● **PROBLEM**: Nothing but an exact copy is wanted here: the line with "Click the journal issue number 23(2)" and all the lines that follow it in the entries below.

● **PROVIDED RECORDS**:
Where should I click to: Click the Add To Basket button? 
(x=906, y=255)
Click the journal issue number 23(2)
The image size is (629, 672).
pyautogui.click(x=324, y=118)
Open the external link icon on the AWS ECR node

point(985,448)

● **FINISHED EXERCISE**:
Click the journal issue number 23(2)
The image size is (629, 672).
pyautogui.click(x=324, y=118)
Open the external link icon on the AWS ECR node

point(985,448)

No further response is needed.